- **Belge alıntısı**:
<<<<
Bir zamanlar seyahat etmek, sadece cesur kaşiflerin haritalara boş noktalar eklediği bir maceraydı. Peki ya pasaport? Omodern dünyaya geçmeden önce pasaport günümüzdeki kadar önemli değildi. Geçmişte hükümdarların gönderdiği mektuplarla yola çıkar diyardan diyara gezerdiniz. O mektuplarda da “Bu kişi bizim dostumuzdur, zarar vermeyiniz” yazardı. He tabii, bu mektubu alabilmek için de zengin kesimden, krallığa yakın kesimden veya önemli bir insan olmanız gerekiyordu. Bir nevi günümüzün VIP sisteminin atasıydı yani o durum.
Pasaportun ilk resmi haline baktığımızda gözlerimizi 15. yüzyıla İngiltere Kralı Henry V’nin zamanına çevirmemiz gerekiyor. Henry V’nin gezginlere verdiği belgeler günümüze kadar kalabilmiş. Fakat bu belgeler sadece gemilerle değil karadan geçişlerde de geçerliydi. Şimdi olduğu gibi üzerinde hapishane kaçkını gibi çıktığımız biyometrik fotoğraflar yok, QR kod yok, hatta kapak bile yoktu. Düşünsenize şimdi el yazması bir kağıtla sınır geçip diyardan diyara gidebildiğinizi… (Hayal etmesi üzücü)
>>>>
Pasaportun tarihçesini anlatan metne göre pasaportun ilk resmi hali hangi yüzyılda, hangi İngiltere kralının dönemine dayanır?

- **Derlenen malzeme**:
<<<<
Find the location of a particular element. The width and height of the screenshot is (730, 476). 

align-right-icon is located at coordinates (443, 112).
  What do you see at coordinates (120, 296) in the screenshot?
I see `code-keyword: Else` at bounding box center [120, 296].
>>>>
- **Alıştırma yanıtı**: 15. yüzyılda, İngiltere Kralı Henry V'nin dönemine.